- Stable release: 3.23 / 29 April 2026; 0 days ago
- Operating system: Linux, macOS, Windows
- Platform: R programming language
- Type: Bioinformatics
- License: Artistic License 2.0
- Website: www.bioconductor.org

= Bioconductor =

Software project for the analysis of genomic data

Bioconductor is a free, open source and open development software project for the analysis and comprehension of genomic data generated by wet lab experiments in molecular biology.

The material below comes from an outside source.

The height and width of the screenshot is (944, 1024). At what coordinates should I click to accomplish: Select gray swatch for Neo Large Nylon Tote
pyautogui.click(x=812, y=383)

Bioconductor is based primarily on the statistical R programming language, but does contain contributions in other programming languages. It has two releases each year that follow the semiannual releases of R. At any one time there is a release version, which corresponds to the released version of R, and a development version, which corresponds to the development version of R. Most users will find the release version appropriate for their needs. In addition there are many genome annotation packages available that are mainly, but not solely, oriented towards different types of microarrays.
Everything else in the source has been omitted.